Problems to work on –
(a) In the soft robotics report, where do traditional robots usually operate?
(b) Name every soft device the soft robotics report gives as filling our environment.
(c) Please set down the soft robotics report word for word, starting at "Simply put, we" and ending at "bag you carry.".

----- Source extract

Periodic Reporting for period 1 - M-SCPA (Development of Soft, Efficient, Powerful, and Rapid Artificial Muscles for the Design of a Soft Wearable Haptic Exoskeleton)
Reporting period: 2021-05-01 to 2023-04-30
Soft robotics is a new branch of robotics that aims at creating robots that are compliant. The robot's compliance is usually obtained by using materials that are intrinsically soft, or through particular assembly techniques of rigid materials.
Simply put, we can use soft polymers such akin to natural rubber to design robots, or more rigid materials such as high strength fibers but knit them in a way that make a piece of fabric capable of deformation.
Soft robotics aims at creating safer, more adaptable and cheaper robots.
Because they are designed differently, soft robots do not aim at solving the same issues as traditional robots.
Traditional robots usually operate in factories and perform highly repetitive tasks. For example, in a factory lifting and assembling a car frame.
Soft robotics rather aim at bringing robotics closer to our everyday life and to solve problems that previously could not be addressed by robotics.
Our environment is filled with soft devices. The clothes & shoes you wear, the mattress you sleep on, the chair you sit on or the bag you carry.

----------
----- Data extract

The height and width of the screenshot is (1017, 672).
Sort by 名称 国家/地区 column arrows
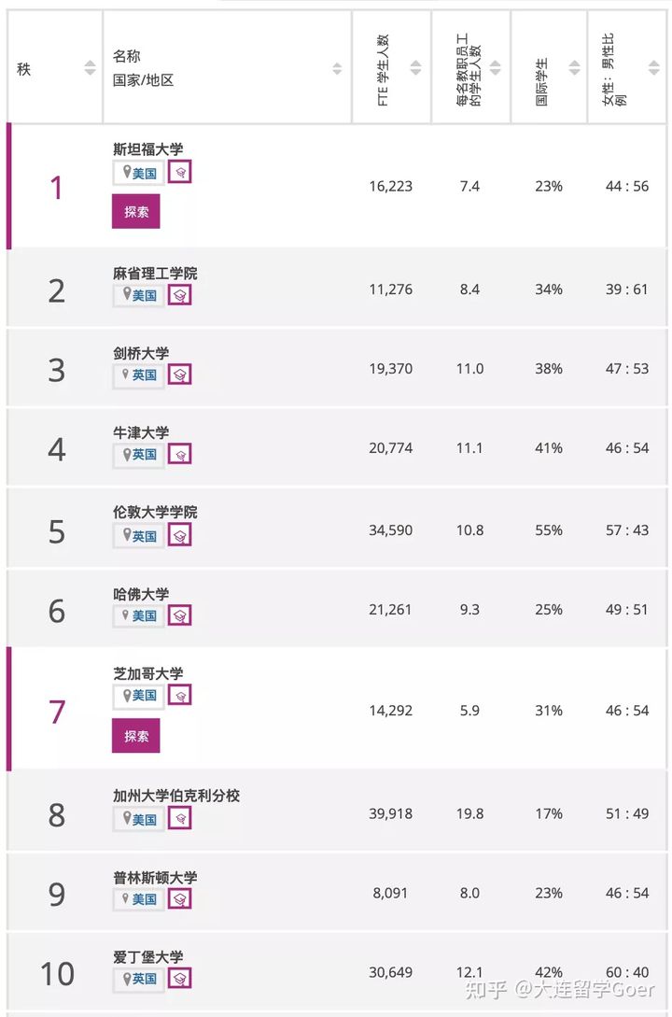(x=337, y=68)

----------

Solutions for each task –
(a) Traditional robots usually operate in factories.

(b) Clothes, shoes, a mattress, a chair and a bag.

(c)
Simply put, we can use soft polymers such akin to natural rubber to design robots, or more rigid materials such as high strength fibers but knit them in a way that make a piece of fabric capable of deformation.
Soft robotics aims at creating safer, more adaptable and cheaper robots.
Because they are designed differently, soft robots do not aim at solving the same issues as traditional robots.
Traditional robots usually operate in factories and perform highly repetitive tasks. For example, in a factory lifting and assembling a car frame.
Soft robotics rather aim at bringing robotics closer to our everyday life and to solve problems that previously could not be addressed by robotics.
Our environment is filled with soft devices. The clothes & shoes you wear, the mattress you sleep on, the chair you sit on or the bag you carry.